Giovannino Maligna si guardava allo specchio, mentre il Robot la pettinava e commentava i ritocchi da apportare nel prossimo futuro all’acconciatura e alla faccia da vigliacca.
“Bisogna mettere più ombra, fare qualche ombreggiatura sulla frangia e ai lati del viso. Bisogna sfilare questo taglio e questa identità: è pesante, è triste e soprattutto è poco falso rispetto alle attese ed alle aspettative dello storytelling”.
E continuava a girarle il collo a destra e a sinistra con rapidi tocchi delle dita, che Maligna assecondava docilmente, perché sapeva che il Robot si stava prendendo cura di lei, si stava prendendo cura della sua falsità, della sua scorrettezza, della sua sporca identità, dei suoi sotterfugi da militante Moira, e non solo dei capelli.
Robot era diventato il suo parrucchiere per caso, una volta che aveva accompagnato la sua amica Liliana a sistemarsi l’acconciatura in Largo Brescia, nel piccolo negozio arredato sobriamente, ma con le pareti coperte da gigantografie di una diva del muto, che con gli occhi bistrati fissava le ben più anonime clienti del titolare.
La Diva del Muto come Maligna verrà a sapere più tardi, era un mito per il giovane robot che amava gli eccessi dell’espressività esasperata e quel tanto di ostentazione che il codardismo della sua natura gli consentiva di riconoscere e apprezzare nei Malefici veri, quelli del sottobosco fotografico, i falliti, quelli che non ce l’hanno mai fatta ad affermare una sola correspondance poetica, meglio se dei tempi passati: Priscilla la Malefica e Giovanna la Pazza, appunto, e Riccardo cuor di Trombetta, l’interprete del dilettantismo shekesperaeiano, non mi ricordo il vero nome, ma anche Anna Magnani e, con una certa caduta di tono, Lucio il Battista, prima maniera fascista.
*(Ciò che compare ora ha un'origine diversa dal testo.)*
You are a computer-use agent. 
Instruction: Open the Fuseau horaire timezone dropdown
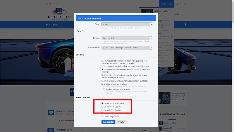coord(127,48)
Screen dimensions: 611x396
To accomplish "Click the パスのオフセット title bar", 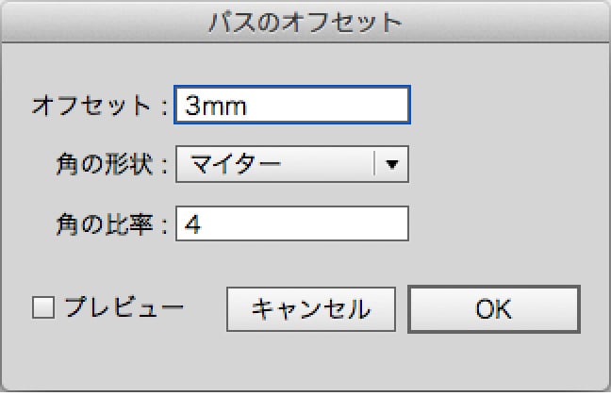I will tap(305, 21).
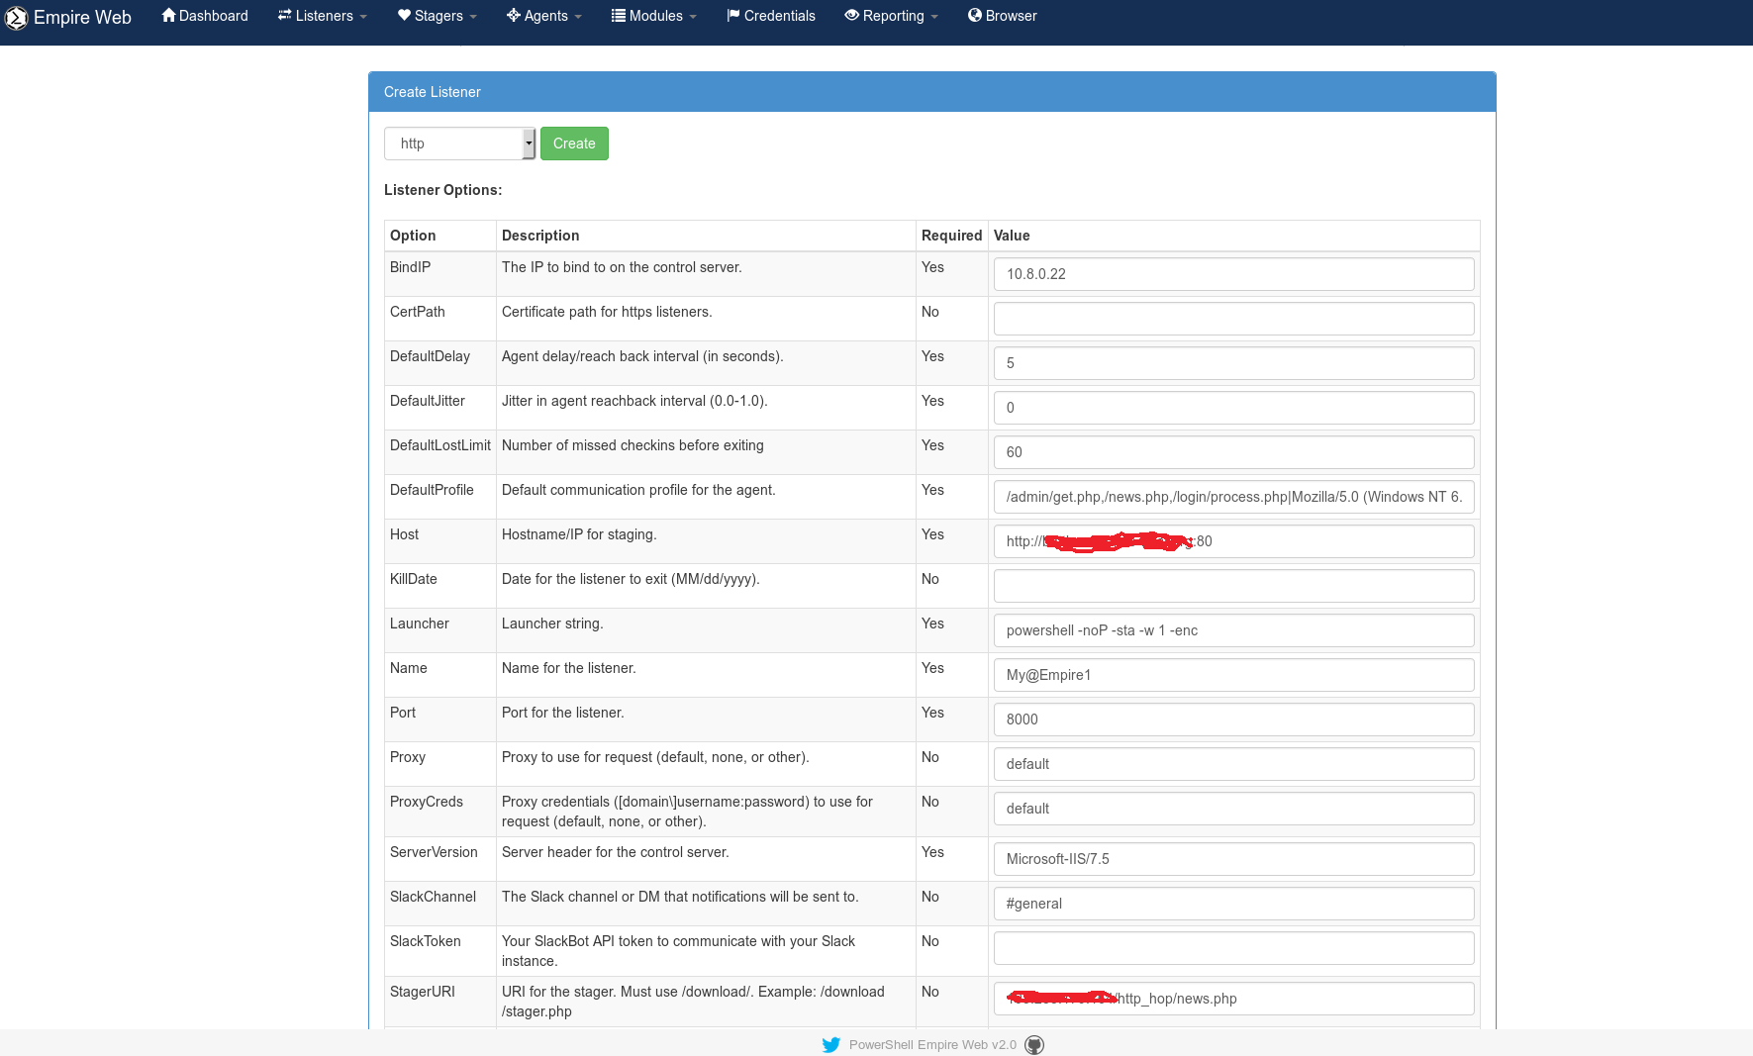Click the Modules list icon

[618, 16]
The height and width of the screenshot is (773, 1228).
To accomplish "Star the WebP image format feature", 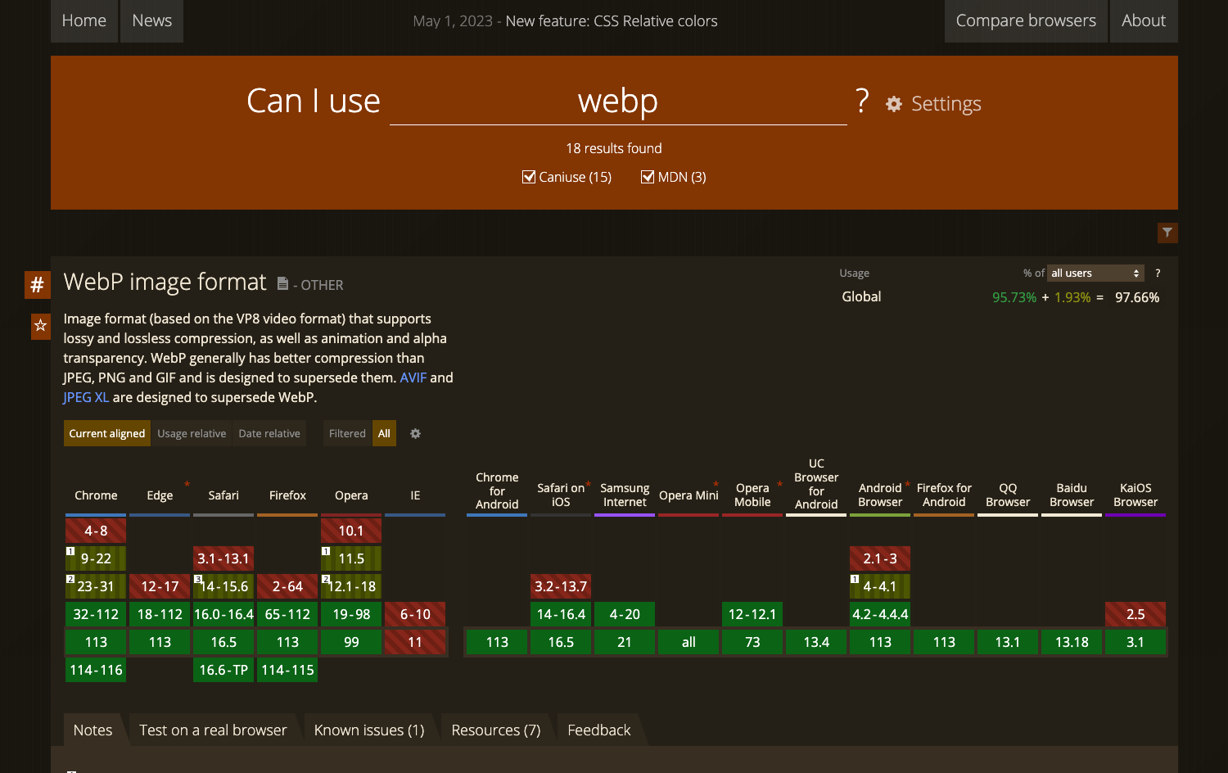I will 40,326.
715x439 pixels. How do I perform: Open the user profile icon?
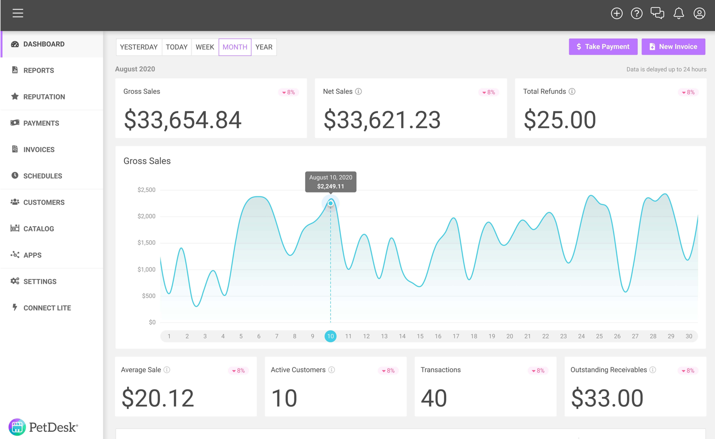point(699,14)
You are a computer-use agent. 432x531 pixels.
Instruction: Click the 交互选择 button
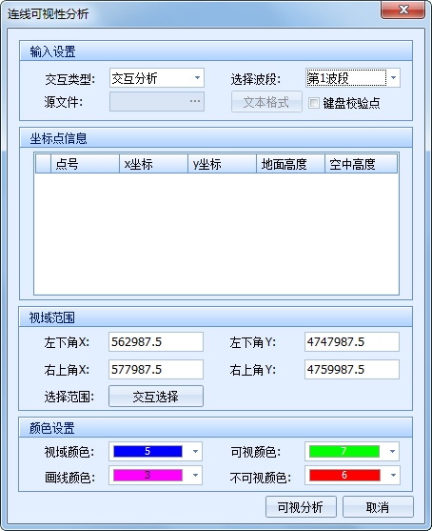coord(156,396)
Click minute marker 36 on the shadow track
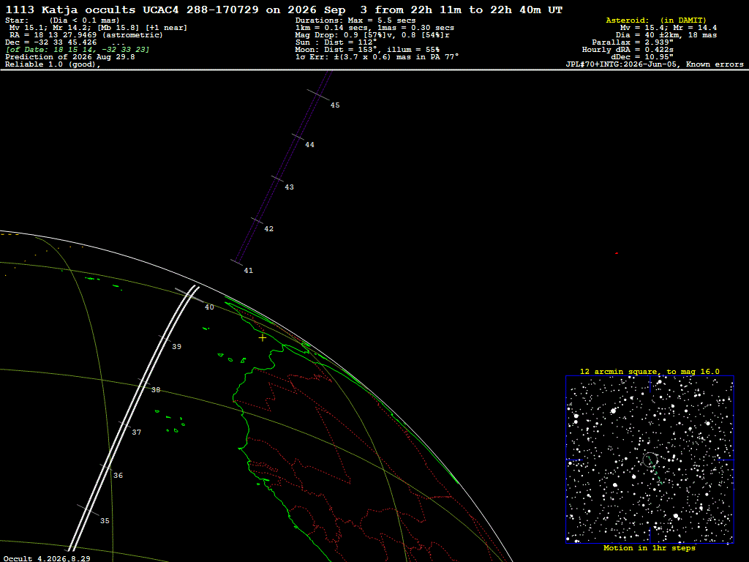749x562 pixels. pyautogui.click(x=118, y=476)
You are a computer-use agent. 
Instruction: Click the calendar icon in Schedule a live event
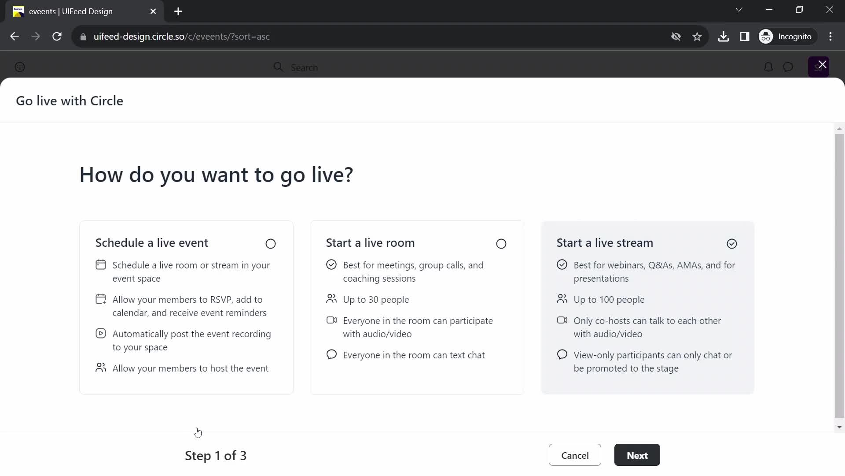tap(100, 264)
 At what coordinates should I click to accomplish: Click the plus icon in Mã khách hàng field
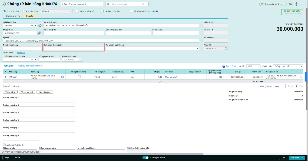(x=32, y=25)
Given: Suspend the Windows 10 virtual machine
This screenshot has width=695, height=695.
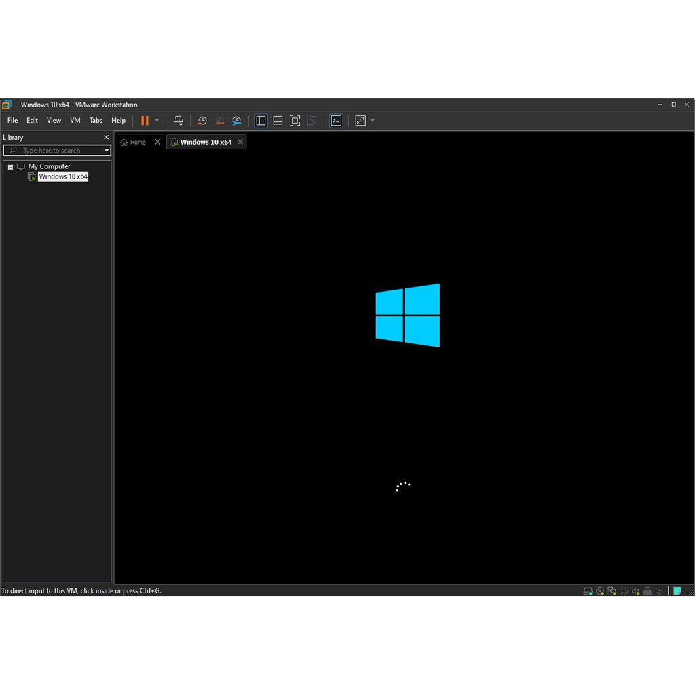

Maligna e Moira si erano piaciuti subito, pur nella totale diversità falsa o nella verità finta, perché si erano incontrate, lei romana, lui marchigiano, su un comune senso del malefico che tracimava in lui da un linguaggio sovente drammatico, che non sapeva fare a meno di battute da pre-funerale a volte così deleterie da gelare le morti annunciate più banali.
Questo al Robot costava continuamente la perdita di clienti che si sentivano sacrificate sull’altare della satira spesso inelegante e tagliente che lui non risparmiava a nessuno, e che nei nebbiosi pomeriggi torinesi coglieva alla sprovvista le rispettabili madamine in attesa del proprio turno, raccolte al calduccio attorno alle saporite riviste di fotografia e di immagine e in vena di ciarle non impegnative, come l’imprevista irruzione di un colpo di vento che alzava le vesti ed esponeva le attempate sconcezze,da rampanti milf, alle occhiate abbattute del prestigio meschino.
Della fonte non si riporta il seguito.